C++ and NVCC What parts of C++ can we use with NVCC?


I have a question about tha part of C++ that is supported by nvcc. According to the documentation:

However, in the thread:


tomschi sucessfully used a class with an overloaded operator. I’m porting a C++ application to CUDA and I don’t want to rewrite all the C++ code to C. Can anyone tell me, what is the actual part of the C++ that is supported by nvcc and if it is a good and save idea to use overloaded operators and other C++ features?

Thanks a lot



CUDA indeed supports not only operator overloading but also basic inheritance. anything “virtual” (derivations or methods) didn’t work with 1.0, but I think due to the lack of true function pointers on the device these don’t work with 1.1, too. i think most of C++ works, apart from everything that needs function pointers.

using C++ instead of C is basically nice, but be warned: multiprocessor resources are really scarce and for achieving good performance you have to break OO encapsulation.

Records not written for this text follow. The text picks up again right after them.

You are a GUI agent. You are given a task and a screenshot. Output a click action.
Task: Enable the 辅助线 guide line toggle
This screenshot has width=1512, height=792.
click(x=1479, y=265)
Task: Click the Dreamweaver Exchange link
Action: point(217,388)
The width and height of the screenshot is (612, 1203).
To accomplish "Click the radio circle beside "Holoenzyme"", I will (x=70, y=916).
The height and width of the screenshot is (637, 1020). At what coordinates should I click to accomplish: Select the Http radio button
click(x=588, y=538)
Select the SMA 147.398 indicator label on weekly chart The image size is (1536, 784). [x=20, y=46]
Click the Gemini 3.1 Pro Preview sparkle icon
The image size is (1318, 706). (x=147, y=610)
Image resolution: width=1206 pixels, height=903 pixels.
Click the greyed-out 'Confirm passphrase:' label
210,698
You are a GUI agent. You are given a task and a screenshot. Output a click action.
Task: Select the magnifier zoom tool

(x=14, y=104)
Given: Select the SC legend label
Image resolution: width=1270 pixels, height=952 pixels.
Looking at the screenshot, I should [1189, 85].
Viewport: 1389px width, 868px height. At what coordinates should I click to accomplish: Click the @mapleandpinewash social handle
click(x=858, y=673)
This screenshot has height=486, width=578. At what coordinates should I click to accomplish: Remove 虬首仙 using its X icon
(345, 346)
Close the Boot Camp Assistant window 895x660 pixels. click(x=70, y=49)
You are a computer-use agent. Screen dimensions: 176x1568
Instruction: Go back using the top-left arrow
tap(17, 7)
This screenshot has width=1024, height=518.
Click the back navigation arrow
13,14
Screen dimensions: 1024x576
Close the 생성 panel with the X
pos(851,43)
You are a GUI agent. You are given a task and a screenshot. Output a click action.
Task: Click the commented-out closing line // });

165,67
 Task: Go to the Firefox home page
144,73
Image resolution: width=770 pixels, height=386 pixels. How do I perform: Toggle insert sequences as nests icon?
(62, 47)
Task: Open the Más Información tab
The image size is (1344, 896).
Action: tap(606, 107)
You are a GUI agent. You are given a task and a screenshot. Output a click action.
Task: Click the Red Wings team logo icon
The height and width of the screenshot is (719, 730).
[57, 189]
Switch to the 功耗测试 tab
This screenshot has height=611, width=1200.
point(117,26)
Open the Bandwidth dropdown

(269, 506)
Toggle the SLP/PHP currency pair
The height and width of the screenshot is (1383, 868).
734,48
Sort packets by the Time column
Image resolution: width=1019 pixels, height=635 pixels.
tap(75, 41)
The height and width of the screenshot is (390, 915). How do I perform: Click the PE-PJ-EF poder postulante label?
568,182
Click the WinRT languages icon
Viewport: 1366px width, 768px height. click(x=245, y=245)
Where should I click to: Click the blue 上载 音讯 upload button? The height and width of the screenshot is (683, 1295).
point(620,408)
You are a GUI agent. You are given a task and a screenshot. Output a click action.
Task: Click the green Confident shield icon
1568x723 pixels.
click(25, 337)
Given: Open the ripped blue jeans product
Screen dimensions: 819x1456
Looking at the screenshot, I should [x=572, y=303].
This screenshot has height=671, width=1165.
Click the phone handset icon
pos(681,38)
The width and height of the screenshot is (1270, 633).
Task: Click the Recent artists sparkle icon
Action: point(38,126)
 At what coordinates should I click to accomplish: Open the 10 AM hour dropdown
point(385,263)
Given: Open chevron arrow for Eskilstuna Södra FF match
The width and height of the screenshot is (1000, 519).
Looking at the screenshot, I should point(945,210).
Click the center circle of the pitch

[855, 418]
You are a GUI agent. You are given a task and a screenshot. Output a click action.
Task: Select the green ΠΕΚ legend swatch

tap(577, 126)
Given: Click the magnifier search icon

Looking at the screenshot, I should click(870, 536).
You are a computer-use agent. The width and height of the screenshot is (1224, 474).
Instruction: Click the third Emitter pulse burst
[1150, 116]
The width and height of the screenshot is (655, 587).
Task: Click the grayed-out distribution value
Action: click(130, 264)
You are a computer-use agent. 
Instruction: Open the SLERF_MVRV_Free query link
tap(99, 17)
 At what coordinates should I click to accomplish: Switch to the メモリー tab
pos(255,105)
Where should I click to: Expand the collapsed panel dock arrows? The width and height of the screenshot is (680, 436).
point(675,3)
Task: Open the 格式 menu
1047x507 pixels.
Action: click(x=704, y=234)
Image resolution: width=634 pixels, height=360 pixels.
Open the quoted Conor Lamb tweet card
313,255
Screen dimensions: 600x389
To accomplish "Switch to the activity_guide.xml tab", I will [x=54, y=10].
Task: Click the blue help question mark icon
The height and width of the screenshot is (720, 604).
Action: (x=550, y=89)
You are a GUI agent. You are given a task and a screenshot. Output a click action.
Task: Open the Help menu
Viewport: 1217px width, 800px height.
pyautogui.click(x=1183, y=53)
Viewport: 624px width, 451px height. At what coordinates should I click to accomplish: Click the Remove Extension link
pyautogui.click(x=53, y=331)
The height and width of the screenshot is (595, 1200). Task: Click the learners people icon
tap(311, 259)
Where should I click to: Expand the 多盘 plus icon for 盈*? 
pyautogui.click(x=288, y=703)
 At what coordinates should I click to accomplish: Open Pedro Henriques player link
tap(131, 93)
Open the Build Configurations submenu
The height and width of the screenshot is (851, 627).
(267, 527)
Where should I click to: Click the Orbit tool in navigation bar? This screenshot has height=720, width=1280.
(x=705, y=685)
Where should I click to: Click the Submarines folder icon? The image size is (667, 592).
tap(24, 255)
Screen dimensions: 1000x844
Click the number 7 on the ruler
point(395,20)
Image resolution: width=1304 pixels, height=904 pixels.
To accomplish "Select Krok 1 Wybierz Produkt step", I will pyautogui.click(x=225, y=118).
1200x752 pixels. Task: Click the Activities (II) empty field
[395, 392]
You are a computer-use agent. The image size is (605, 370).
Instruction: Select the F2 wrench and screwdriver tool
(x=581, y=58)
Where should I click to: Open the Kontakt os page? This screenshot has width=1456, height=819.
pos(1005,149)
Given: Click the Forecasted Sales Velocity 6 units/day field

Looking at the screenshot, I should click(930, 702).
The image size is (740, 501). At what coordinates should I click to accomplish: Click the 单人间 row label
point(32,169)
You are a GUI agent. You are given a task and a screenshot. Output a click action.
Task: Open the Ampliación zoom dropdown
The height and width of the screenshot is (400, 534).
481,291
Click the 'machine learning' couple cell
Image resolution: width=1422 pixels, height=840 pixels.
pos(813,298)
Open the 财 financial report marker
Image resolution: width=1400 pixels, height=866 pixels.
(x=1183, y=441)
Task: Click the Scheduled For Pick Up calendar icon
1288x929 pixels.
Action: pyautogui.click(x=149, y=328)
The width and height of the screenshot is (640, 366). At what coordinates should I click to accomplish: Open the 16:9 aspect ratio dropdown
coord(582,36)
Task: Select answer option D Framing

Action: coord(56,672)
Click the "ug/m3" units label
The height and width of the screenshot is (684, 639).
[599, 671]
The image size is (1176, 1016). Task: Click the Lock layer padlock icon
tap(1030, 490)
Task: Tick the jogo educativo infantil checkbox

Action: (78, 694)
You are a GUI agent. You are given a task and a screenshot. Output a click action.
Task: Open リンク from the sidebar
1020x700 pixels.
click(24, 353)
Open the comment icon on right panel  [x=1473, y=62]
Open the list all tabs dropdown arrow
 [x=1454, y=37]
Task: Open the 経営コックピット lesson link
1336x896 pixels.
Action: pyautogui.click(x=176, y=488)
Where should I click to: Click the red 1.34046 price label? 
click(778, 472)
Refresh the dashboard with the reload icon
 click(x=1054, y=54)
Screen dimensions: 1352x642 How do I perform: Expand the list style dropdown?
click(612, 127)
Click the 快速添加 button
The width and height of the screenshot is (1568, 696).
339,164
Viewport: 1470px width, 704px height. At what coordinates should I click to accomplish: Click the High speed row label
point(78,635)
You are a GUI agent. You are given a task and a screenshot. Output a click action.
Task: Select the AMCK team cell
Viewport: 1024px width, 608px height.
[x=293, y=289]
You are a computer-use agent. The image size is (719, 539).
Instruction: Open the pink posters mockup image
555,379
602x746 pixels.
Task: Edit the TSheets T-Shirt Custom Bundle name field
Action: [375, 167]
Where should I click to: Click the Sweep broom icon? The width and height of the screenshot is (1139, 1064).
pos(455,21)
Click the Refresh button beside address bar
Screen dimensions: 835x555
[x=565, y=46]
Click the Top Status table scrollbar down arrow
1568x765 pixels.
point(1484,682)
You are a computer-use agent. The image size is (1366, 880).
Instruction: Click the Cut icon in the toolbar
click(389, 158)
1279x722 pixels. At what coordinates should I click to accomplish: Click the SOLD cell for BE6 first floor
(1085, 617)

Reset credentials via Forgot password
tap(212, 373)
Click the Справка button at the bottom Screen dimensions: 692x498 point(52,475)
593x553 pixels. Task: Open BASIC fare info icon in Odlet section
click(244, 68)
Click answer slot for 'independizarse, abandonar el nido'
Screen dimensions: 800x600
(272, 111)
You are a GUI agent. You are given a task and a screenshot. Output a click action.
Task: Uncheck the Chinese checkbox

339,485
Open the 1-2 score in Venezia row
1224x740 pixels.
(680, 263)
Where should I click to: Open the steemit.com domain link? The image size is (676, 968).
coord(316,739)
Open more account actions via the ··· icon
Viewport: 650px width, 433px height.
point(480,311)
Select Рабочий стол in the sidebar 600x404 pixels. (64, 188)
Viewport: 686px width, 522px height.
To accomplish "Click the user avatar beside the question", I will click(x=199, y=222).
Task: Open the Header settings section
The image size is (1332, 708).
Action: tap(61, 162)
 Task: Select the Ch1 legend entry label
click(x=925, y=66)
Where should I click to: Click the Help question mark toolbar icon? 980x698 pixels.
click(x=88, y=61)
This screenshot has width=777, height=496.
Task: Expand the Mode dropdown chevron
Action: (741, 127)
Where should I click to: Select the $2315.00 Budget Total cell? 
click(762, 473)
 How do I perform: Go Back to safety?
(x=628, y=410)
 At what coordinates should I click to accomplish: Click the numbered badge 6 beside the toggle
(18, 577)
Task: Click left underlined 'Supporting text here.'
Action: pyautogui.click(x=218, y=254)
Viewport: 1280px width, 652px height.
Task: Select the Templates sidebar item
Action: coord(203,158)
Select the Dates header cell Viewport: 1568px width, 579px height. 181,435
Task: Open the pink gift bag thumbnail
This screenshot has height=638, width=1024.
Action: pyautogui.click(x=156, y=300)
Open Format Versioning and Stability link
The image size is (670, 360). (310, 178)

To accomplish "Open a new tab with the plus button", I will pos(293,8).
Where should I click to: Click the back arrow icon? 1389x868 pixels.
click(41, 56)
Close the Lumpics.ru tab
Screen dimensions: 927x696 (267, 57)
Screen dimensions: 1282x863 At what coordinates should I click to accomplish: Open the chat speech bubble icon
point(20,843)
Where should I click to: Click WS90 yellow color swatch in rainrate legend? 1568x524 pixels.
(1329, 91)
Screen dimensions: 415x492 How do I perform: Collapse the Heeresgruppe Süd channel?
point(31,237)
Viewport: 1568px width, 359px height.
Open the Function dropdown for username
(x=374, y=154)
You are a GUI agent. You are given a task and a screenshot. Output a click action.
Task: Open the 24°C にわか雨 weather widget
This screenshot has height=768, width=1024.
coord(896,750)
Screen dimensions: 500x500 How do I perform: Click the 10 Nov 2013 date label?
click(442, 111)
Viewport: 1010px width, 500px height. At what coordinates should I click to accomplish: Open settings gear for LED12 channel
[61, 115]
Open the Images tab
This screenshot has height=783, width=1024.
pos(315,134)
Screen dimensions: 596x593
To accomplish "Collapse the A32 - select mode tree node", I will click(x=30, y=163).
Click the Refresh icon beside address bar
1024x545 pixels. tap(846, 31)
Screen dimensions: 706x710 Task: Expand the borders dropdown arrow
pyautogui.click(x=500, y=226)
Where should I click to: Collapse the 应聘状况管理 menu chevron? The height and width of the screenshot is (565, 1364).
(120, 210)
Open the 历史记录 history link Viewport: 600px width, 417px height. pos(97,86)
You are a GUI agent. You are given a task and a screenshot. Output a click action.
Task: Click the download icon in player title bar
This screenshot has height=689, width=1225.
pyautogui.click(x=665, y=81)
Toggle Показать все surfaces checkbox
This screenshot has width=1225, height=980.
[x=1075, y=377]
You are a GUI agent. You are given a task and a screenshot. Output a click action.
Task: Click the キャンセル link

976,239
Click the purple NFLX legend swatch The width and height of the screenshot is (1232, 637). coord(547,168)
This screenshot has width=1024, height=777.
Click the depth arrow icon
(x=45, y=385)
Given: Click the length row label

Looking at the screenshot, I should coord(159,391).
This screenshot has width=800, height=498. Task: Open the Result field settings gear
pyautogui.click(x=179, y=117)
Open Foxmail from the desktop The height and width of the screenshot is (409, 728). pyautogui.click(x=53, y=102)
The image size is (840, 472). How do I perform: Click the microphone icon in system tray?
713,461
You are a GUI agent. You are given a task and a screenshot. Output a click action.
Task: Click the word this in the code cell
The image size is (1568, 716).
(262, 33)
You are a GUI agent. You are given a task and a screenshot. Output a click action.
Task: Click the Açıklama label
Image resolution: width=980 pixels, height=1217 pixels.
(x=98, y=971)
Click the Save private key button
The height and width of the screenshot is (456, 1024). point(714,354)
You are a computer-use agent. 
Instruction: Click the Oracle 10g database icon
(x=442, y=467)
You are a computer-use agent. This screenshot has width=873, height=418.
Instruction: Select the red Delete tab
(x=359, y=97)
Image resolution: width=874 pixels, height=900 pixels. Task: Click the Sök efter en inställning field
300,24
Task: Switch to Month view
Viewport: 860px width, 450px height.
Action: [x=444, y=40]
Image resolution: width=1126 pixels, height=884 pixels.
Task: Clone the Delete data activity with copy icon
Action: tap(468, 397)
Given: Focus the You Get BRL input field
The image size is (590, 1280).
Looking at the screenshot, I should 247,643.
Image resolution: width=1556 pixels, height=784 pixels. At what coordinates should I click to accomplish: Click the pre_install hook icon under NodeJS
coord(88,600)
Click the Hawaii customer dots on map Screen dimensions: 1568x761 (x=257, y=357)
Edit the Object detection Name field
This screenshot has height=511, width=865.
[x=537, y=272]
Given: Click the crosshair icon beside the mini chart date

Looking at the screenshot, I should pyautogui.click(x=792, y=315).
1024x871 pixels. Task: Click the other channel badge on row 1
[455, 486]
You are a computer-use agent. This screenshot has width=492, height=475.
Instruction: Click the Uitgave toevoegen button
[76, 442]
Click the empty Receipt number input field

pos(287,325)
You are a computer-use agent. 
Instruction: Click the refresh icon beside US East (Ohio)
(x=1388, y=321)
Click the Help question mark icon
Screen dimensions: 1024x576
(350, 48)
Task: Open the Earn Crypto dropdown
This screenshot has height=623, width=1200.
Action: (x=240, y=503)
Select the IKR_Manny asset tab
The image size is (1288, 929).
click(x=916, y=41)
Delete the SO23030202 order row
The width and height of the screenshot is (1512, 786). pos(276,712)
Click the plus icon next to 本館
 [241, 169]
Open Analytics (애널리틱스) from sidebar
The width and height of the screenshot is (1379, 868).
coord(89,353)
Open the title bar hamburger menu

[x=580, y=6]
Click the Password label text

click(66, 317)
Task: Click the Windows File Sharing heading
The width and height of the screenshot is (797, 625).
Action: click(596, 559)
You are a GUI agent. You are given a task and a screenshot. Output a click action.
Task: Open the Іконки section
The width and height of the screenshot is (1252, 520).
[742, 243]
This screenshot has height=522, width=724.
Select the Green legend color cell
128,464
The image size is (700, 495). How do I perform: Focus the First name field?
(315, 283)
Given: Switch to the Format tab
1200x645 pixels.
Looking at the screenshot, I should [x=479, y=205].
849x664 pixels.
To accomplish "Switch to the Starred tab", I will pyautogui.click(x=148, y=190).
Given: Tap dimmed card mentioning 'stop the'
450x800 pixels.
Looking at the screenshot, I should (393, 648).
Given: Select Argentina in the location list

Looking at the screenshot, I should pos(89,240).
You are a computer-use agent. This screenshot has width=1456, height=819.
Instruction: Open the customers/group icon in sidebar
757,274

i’m currently writing a ray tracer with CUDA and i got the following ray class for example:

class Ray



  //ray origin

  float3 o;

  //ray direction

  float3 d;

  //ray tmin

  float tmin;

  //ray tmax

  float tmax;


for performance’s sake you should follow some mem alignment reqirements when loading a ray from device mem. so i did:

 Ray ray;

  ray.o.x = dpRayOrigins[KERNEL_TID];

  ray.o.y = dpRayOrigins[KERNEL_TID + KERNEL_SIZE];

  ray.o.z = dpRayOrigins[KERNEL_TID + KERNEL_SIZE*2];

  ray.tmin = dpRayOrigins[KERNEL_TID + KERNEL_SIZE*3];

 ray.d.x = dpRayDirections[KERNEL_TID];

  ray.d.y = dpRayDirections[KERNEL_TID + KERNEL_SIZE];

  ray.d.z = dpRayDirections[KERNEL_TID + KERNEL_SIZE*2];

  ray.tmax = dpRayDirections[KERNEL_TID + KERNEL_SIZE*3];

although one might think of a clean and elegant OO-way to wrap these lines, i guess you would have to spend a lot of time rewriting and restructuring your application to make things work fine with CUDA. what kind of application/program are you dealing with?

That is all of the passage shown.